**TEXTE**.
○ ○ ○ ○
Pour cette 26e édition, la première sans Betty et Rainer, la nouvelle direction n’entendait pas transformer l’ADN du festival. « Ils avaient créé une identité propre qu’on essaiera de faire perdurer à notre façon », assure Mathias Fournier. On a donc retrouvé des avant-premières de six long-métrages européens, le concours de nanométrages (très-courts-métrages de 45 secondes maximum), les partenariats avec des festivals étrangers ainsi que le concept d’éducation à l’image avec des projections de court-métrages pour les collégiens et – nouveauté 2021 – un jury jeunes. Les séances de réalité virtuelle, instaurées en 2017, se tenaient à la Chapelle : « c’est l’idée de montrer une autre forme de cinéma », revendique Julien Pitet, « on assume ce côté laboratoire et d’aller défricher de nouveaux modes de création, de diffusion, de langage ».
Le cœur battant du festival, qui a assis sa réputation internationale, demeure la compétition européenne de courts-métrages (voir palmarès ci-dessous). L’an dernier, l’édition en visio avait compilé 3 500 vues, notamment de l’étranger (Allemagne, Brésil, Italie, États-Unis). Cette année, l’organisation a visionné 750 films pour en choisir 36, issus de 14 pays différents. Toutes les formes – fiction, documentaire, animation – sont les bienvenues. « Beaucoup de scénarios traitent de femmes fortes, qui réagissent face à des situations compliquées », analyse Mathias Fournier qui « s’est beaucoup amusé à créer une histoire avec plusieurs, parce quand on met deux films côte à côte, ils réagissent entre eux ».
○ ○ ○ ○
**CONSIGNE**.
Reproduisez intégralement le texte sur le festival de courts-métrages, sans en modifier un seul mot. Les données proviennent d'une source distincte de ce texte.

**EXTRAIT DE DONNÉES**.
○ ○ ○ ○
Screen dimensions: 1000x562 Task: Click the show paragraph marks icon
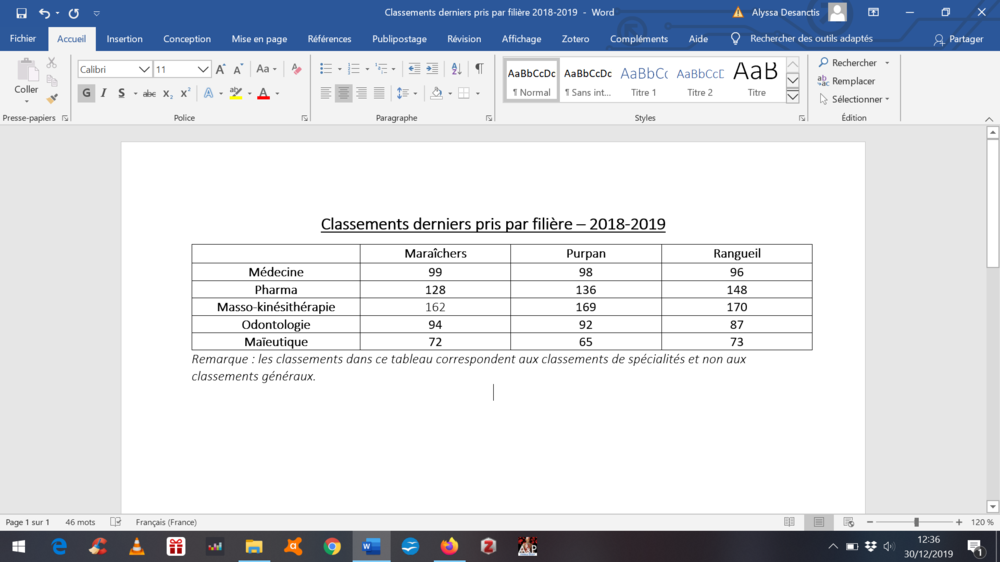479,69
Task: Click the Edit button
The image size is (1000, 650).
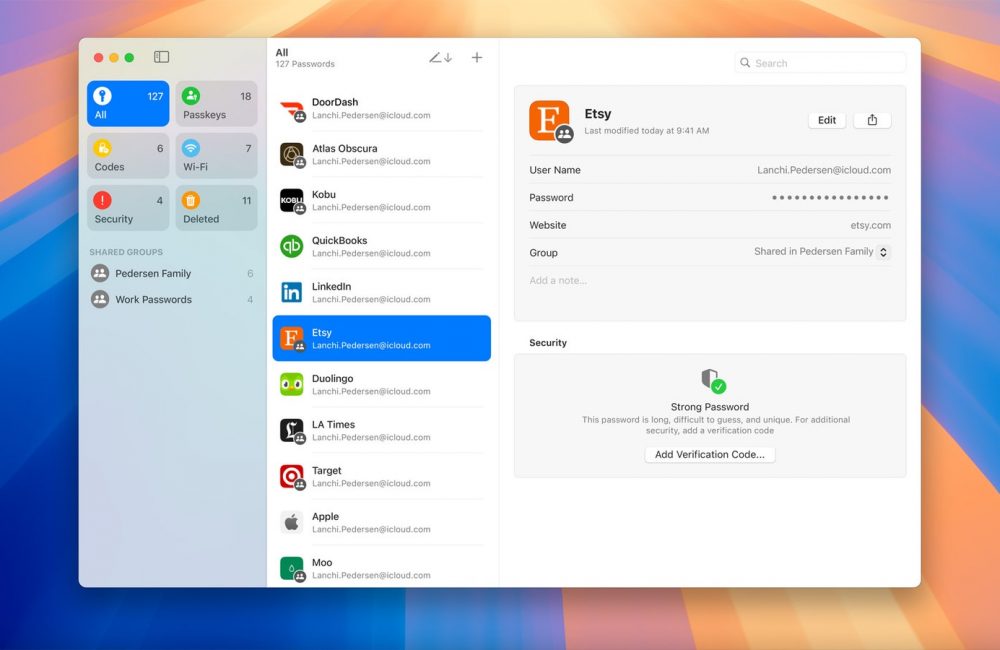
○ ○ ○ ○
**SOLUTION COMPLÈTE**.
Pour cette 26e édition, la première sans Betty et Rainer, la nouvelle direction n’entendait pas transformer l’ADN du festival. « Ils avaient créé une identité propre qu’on essaiera de faire perdurer à notre façon », assure Mathias Fournier. On a donc retrouvé des avant-premières de six long-métrages européens, le concours de nanométrages (très-courts-métrages de 45 secondes maximum), les partenariats avec des festivals étrangers ainsi que le concept d’éducation à l’image avec des projections de court-métrages pour les collégiens et – nouveauté 2021 – un jury jeunes. Les séances de réalité virtuelle, instaurées en 2017, se tenaient à la Chapelle : « c’est l’idée de montrer une autre forme de cinéma », revendique Julien Pitet, « on assume ce côté laboratoire et d’aller défricher de nouveaux modes de création, de diffusion, de langage ».
Le cœur battant du festival, qui a assis sa réputation internationale, demeure la compétition européenne de courts-métrages (voir palmarès ci-dessous). L’an dernier, l’édition en visio avait compilé 3 500 vues, notamment de l’étranger (Allemagne, Brésil, Italie, États-Unis). Cette année, l’organisation a visionné 750 films pour en choisir 36, issus de 14 pays différents. Toutes les formes – fiction, documentaire, animation – sont les bienvenues. « Beaucoup de scénarios traitent de femmes fortes, qui réagissent face à des situations compliquées », analyse Mathias Fournier qui « s’est beaucoup amusé à créer une histoire avec plusieurs, parce quand on met deux films côte à côte, ils réagissent entre eux ».